I THINK THE DEEPER YOU GO
THE DEEPER OR MORE INTERESTING
THE QUESTIONS GET.
AND I THINK THAT'S THE JOB OF ART.
(Andre Dubus III)
When I hear about something terrible on the news, or watch a TV show or a movie where bad things happen, I react the same as most people - shock, sadness, anger. But when those emotions are turned onto the "bad guy," I tend to take a step back.
I'm not saying there shouldn't be punishment, or that excuses and rationalization justify crimes and tragedies. It's just that my writing mind wants to know why he or she did what they did. What was he thinking? What was she feeling? What was the trigger? The motivation? What did the "bad guy" expect to happen once blood was spilled, breath was smothered, innocence lost, money stolen? Joy? Relief? Satisfaction? And did he or she achieve it? Was it worth it?
I then take the "answers" I come up with and put them on the page. I read once that the antagonist thinks they're the star of their own story, that they're actually the protagonist of their own story. I want my "villains" to be as complicated as real people.

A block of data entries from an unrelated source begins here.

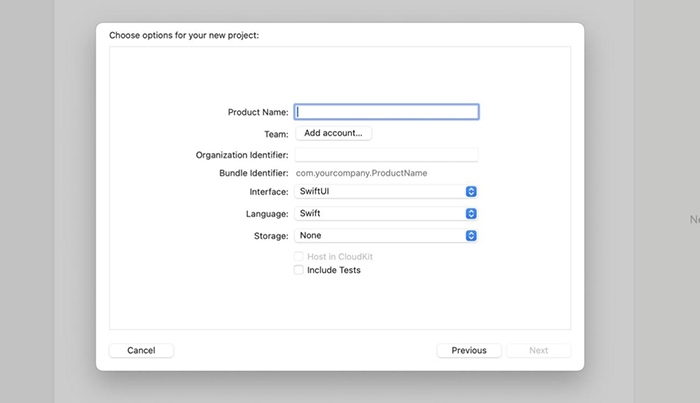Image resolution: width=700 pixels, height=403 pixels.
Task: Click the blue chevron icon on Storage popup
Action: point(472,235)
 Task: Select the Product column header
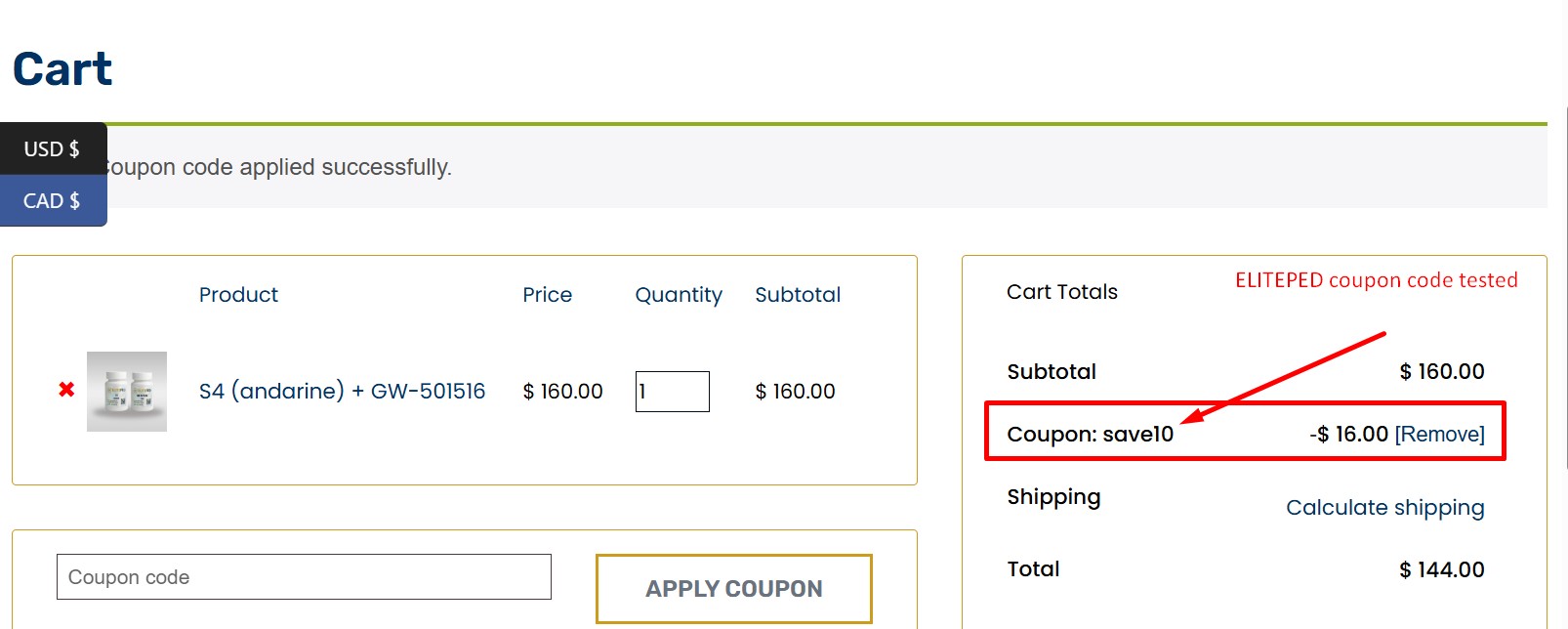238,294
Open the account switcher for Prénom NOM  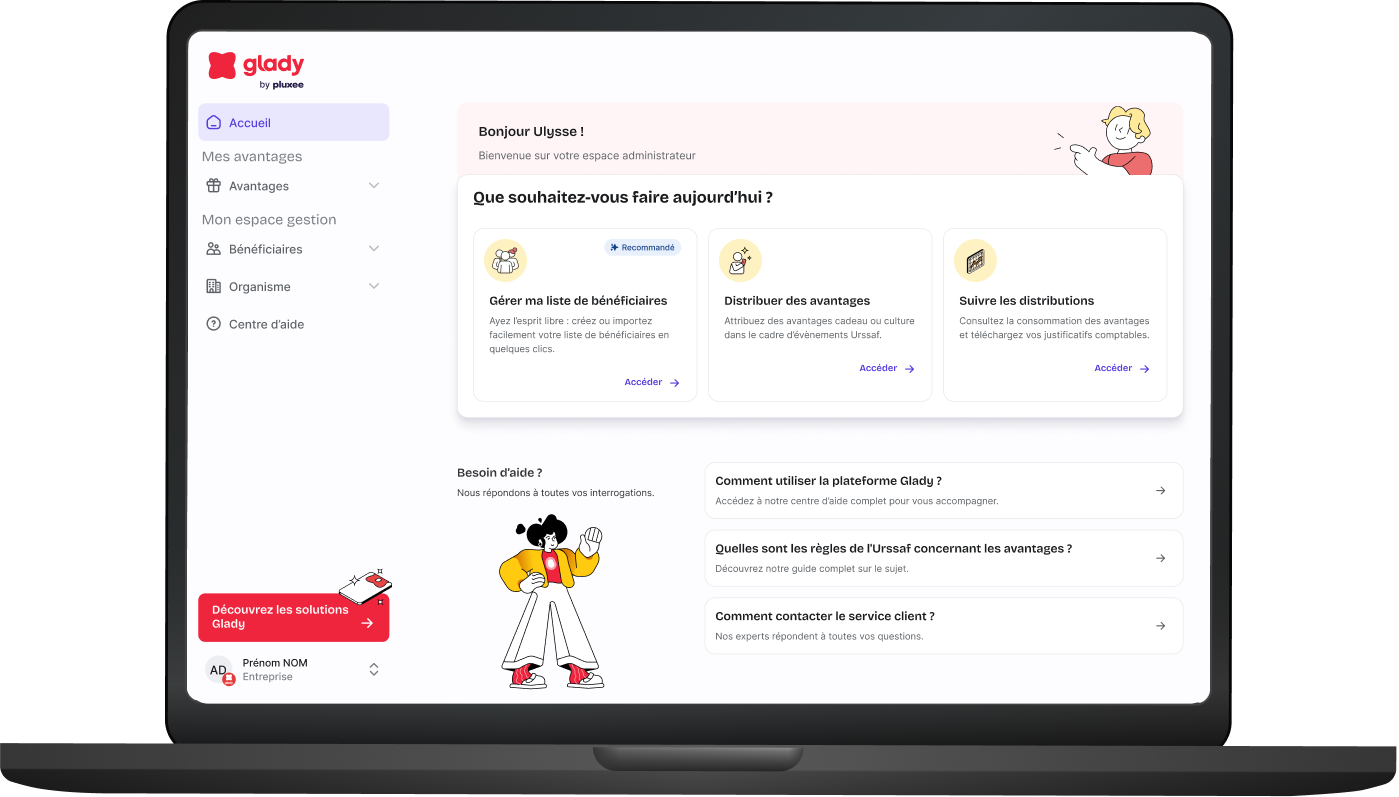(x=374, y=669)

You don't have to go to the "dark" places like I tend to do. Stay in the "light." Ask yourself why the woman on line in the grocery store wears a big purple hat decorated with plastic sunflowers. Wonder why the postal carrier is always whistling "Jingle Bells" even in August. Imagine the conversation between the little girl next door and her dolls as they have a tea party in the backyard.
Let's ask ourselves lots of questions this week. Let's take our writing, our art, to a deeper, more complex, more human level.